Superpowers (obra) Review
A community skill collection that turns Claude Code into a more aggressive, opinionated builder — with sharper triggers and tighter feedback loops.

What it is
Superpowers is a community-maintained skills collection for Claude Code that pushes the official format harder. Where Anthropic's repo is conservative and reference-grade, Superpowers is opinionated, aggressive, and designed for people who want Claude to be less polite and more useful.
What it actually does
The collection bundles skills for verifying work, hunting bugs, writing tests before code, breaking tasks into chapters, and committing in surgical slices instead of dumps. Each skill takes a stronger position than its official equivalent — the verification skill, for instance, refuses to mark work "done" without running an actual reproduction, not just a typecheck.
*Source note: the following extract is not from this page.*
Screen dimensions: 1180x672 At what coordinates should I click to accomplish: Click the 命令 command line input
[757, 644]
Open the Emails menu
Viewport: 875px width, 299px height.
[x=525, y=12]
The maintainer treats this as a working set, not a museum. Skills get rewritten when they fail in real sessions, deprecated when something better lands, and named after the behavior they enforce rather than the domain they cover. That maintenance discipline matters: a skill repo is only as useful as the consistency of its conventions, and Superpowers keeps tighter conventions than most.
The trade-off is that it's more opinionated than the official repo, which means it sometimes argues with you about how to do your own work. For some users that's the value. For others it's friction.
When to use it
- You've outgrown the official skills repo and want a more battle-tested set.
- You want Claude to be more skeptical, more verification-heavy, more commit-disciplined by default.
- You're a solo operator or small team where strong defaults beat configurable defaults.
- You want to read someone else's working skill set as a reference for writing your own.
When NOT to use it
- Your team has its own opinionated workflow that an outside skill set will fight.
- You want skills that just work without thinking about what they enforce.
- You need long-term stability — community repos can change direction without notice.
Pros
- More opinionated and more useful than the official repo for real engineering work.
- Verification + commit-discipline skills materially reduce shipped-broken-code rate.
- Active maintainer who treats the repo like working software, not a portfolio piece.
Cons
- Opinionated to the point of friction if your workflow disagrees with the maintainer's.
- Less documentation than the official repo — you have to read SKILL.md files to understand each one.
- Single-maintainer risk — the repo is as durable as its author's interest.
Use Superpowers if you want Claude Code to behave like a senior engineer who pushes back; skip it if you prefer your tools to do exactly what you ask without arguing.